Threat report warns of spam attacks

Mail and IM-based attacks set to trouble IT managers

Integrated message management specialist Postini's annual threat report, released today, predicts that email spam and instant messaging (IM)-based attacks are likely to be among the key security problems facing IT managers over the coming year.

The 2006 Postini Message Security & Management Annual Report includes the results of a survey of more than 600 companies worldwide and an analysis of the 150 billion emails Postini processed in 2005.

Spammers will increasingly use images as a substitute for text to circumvent first-generation spam filters, while the interoperability of public IM networks will enable worms to propagate faster and spread more widely, according to Postini's Andrew Lochart.

"The private proprietary networks are now cooperating with each other, which is good news for users but also for hackers," he warned. "But this may create the crisis that is needed for people to take the problem seriously."

Postini also predicted that ISPs will be more proactive in securing the web, by providing antivirus solutions for subscribers, and by doing more to stop the volume of spam coming from their networks.

Eighty-five percent of respondents said the need to guard against viruses, worms and spam was their biggest concern with messaging, but Lochart said IT departments are struggling to juggle the demands of numerous security products.

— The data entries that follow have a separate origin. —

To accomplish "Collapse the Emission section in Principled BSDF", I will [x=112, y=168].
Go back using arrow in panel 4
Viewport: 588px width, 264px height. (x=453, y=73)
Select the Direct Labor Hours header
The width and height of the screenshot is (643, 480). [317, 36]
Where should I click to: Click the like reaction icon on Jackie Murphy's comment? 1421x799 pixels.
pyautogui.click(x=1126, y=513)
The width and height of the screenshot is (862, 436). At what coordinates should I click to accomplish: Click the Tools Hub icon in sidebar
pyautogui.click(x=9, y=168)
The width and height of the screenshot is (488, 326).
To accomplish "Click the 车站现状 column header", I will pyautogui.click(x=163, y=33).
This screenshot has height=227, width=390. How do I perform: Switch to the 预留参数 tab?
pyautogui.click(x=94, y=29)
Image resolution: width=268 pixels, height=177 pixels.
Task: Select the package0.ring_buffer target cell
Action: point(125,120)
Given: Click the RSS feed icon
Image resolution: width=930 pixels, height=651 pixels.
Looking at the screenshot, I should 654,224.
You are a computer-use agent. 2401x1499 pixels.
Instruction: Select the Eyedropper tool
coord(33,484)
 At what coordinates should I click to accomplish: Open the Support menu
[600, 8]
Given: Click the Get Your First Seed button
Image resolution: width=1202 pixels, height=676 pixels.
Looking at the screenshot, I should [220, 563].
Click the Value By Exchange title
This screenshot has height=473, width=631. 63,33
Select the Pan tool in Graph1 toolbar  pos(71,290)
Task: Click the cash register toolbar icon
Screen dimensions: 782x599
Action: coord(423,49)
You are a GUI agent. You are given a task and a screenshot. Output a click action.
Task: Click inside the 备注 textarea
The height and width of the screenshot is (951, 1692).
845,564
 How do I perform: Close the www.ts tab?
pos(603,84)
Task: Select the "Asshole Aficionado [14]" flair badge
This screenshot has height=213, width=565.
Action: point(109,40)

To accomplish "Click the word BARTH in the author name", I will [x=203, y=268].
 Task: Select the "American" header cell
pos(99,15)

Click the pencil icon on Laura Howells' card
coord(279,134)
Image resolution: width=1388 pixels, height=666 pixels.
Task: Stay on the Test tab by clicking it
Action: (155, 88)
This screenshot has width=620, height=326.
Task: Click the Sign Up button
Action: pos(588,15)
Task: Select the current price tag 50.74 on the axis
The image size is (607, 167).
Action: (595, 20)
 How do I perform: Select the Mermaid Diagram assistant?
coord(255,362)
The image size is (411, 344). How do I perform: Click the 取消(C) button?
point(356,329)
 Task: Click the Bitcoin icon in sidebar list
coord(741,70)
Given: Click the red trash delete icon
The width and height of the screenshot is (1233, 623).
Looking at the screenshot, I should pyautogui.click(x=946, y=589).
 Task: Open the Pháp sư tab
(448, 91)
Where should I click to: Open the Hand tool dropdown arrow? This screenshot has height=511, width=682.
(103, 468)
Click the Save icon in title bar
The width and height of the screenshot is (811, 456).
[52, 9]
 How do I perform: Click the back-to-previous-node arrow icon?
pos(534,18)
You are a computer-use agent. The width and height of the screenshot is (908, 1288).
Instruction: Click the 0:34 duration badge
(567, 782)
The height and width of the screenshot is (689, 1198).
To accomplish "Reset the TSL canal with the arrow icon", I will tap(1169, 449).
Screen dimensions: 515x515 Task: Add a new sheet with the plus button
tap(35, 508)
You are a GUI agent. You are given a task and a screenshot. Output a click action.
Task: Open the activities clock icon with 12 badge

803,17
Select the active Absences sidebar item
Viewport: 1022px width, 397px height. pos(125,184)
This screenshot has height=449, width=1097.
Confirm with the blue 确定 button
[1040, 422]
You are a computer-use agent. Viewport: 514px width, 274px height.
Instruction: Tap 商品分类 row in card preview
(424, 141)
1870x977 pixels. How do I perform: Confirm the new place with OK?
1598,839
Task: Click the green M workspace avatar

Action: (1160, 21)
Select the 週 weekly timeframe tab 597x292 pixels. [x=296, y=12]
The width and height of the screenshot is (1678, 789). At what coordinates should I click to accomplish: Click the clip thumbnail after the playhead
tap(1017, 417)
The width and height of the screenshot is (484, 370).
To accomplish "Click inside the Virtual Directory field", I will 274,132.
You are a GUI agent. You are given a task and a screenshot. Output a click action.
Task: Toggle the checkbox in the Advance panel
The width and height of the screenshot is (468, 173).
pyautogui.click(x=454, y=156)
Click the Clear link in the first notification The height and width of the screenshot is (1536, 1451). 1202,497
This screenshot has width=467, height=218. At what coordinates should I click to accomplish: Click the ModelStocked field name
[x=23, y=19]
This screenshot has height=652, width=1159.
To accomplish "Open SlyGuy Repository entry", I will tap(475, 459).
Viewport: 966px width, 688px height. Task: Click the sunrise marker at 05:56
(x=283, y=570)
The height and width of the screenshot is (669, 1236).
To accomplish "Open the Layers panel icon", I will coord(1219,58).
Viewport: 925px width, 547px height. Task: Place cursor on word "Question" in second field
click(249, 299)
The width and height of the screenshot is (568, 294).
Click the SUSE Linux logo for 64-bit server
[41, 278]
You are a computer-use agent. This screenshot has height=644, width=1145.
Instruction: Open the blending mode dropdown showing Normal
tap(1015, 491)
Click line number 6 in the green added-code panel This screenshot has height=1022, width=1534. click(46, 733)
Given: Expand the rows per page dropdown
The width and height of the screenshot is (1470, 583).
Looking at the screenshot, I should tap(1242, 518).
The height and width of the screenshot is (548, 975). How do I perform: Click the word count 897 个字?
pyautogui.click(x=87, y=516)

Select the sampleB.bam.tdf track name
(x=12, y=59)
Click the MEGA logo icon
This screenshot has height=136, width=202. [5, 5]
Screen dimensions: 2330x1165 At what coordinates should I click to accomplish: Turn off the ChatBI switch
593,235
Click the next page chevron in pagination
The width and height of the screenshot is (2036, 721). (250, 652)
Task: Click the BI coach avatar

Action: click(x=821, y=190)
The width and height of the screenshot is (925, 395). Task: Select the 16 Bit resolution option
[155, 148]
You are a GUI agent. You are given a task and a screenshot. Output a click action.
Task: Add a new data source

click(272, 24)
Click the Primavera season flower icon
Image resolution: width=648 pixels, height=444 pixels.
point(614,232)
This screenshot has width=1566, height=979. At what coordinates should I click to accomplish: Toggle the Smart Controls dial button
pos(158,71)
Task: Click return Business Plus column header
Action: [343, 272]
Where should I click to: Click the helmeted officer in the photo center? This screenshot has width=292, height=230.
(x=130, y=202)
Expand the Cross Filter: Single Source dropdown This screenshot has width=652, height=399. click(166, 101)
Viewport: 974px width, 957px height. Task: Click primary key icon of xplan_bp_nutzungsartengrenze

"[Firms] are now calling for an integrated approach…with a single administrative interface and single policy framework," he said. "If you treat all [products] as separate problems, you will have a real mess on your hands trying to control them."

In separate news, the Welsh Assembly Government launched its E-Crime Manifesto at the second E-Crime Summit in Llangollen last week. The aim is to reduce the burden of e-crime on business and consumers by providing education, resources and support.

At the event, Microsoft's chief security advisor, Ed Gibson, said that consumers, governments and software vendors all have a part to play in preventing the growth of online crime, and he praised the Get Safe Online web site, which is sponsored by government and industry, as an excellent source of advice on security for firms and consumers.

"[With the E-Crime Manifesto initiative] Wales may be well ahead of other governments in what it is doing [in bringing together] government, law enforcers and private industry – everyone has the same difficulties," Gibson added.

Also last week, internet security specialist Websense announced it had posted a Global Phishing and Crimeware Threat Map on its web site. This tool enables visitors to search for threats around the globe by geographic region, date and threat type, and reflects information collated by the firm's security labs. Websense also launched a security blog to provide information about breaking security research issues.